The AMT Machine is my all-time favorite piece of cardio equipment! AMT officially stands for Adaptive Motor Training, but I like to refer to it as A Mind-blowing Tush Workout.
The AMT has more range of motion options in comparison to the standard elliptical machine. You can move forward or backwards, up or down and vary your stride lengths depending on how you feel or where you want to feel the burn!

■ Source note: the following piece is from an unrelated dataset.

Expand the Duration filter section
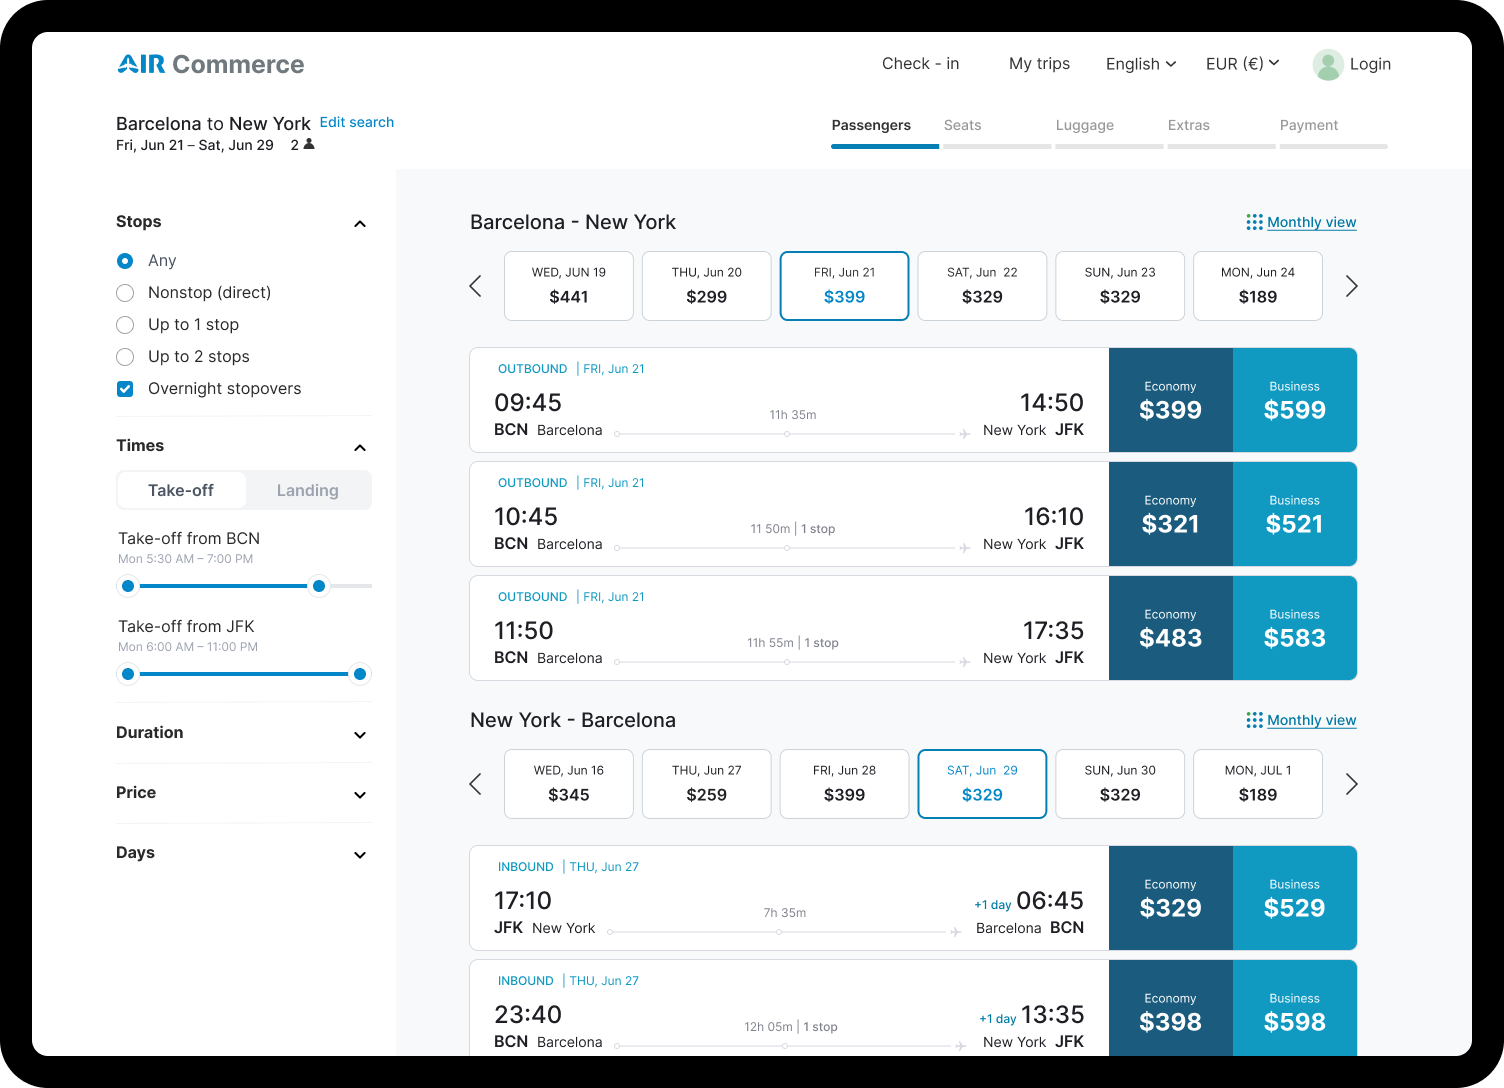1504x1088 pixels. [360, 734]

In this workout, I use the AMT Machine in two different motions, incorporate the
stability ball for squat pulses to amp up the burn and then end the workout with a burnout set of walking lunges! Can your legs take the heat on this one? I challenge you to try! Here are the instructions to this
four-part interval program:
Step 1 – AMT Forwards
Grabbing the handles in front of you, start pedaling forward with medium-long strides at resistance level 5 out of 20 for 2 minutes.
Step 2 – AMT Backwards
For the next 2 minutes, shock those glutes by changing your direction, range of motion, body placement and resistance! Begin pedaling backwards in small circular motions, driving through your heels. Crank the resistance to level 12, hang onto the sides and sit your hips back while leaning slightly forward.

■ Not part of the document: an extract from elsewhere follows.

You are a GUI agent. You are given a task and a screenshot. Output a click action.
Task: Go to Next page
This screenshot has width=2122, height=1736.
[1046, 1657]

Step 3 – Stability Ball Squat Pulse
Jump off the AMT Machine. Squeeze a small stability ball between your thighs. Keeping your toes pointing forward, pulse up and down in a squat position 25 times.
Repeat steps 1 through 3 two more times. Then, get ready for the BURNOUT.
Final Burnout Set—Low Walking Lunges
With your hands on your hips or straight out to the sides of you for balance, perform 50 LOW walking lunges! Never completely stand up while alternating steps—stay low to the ground to keep your legs under constant tension.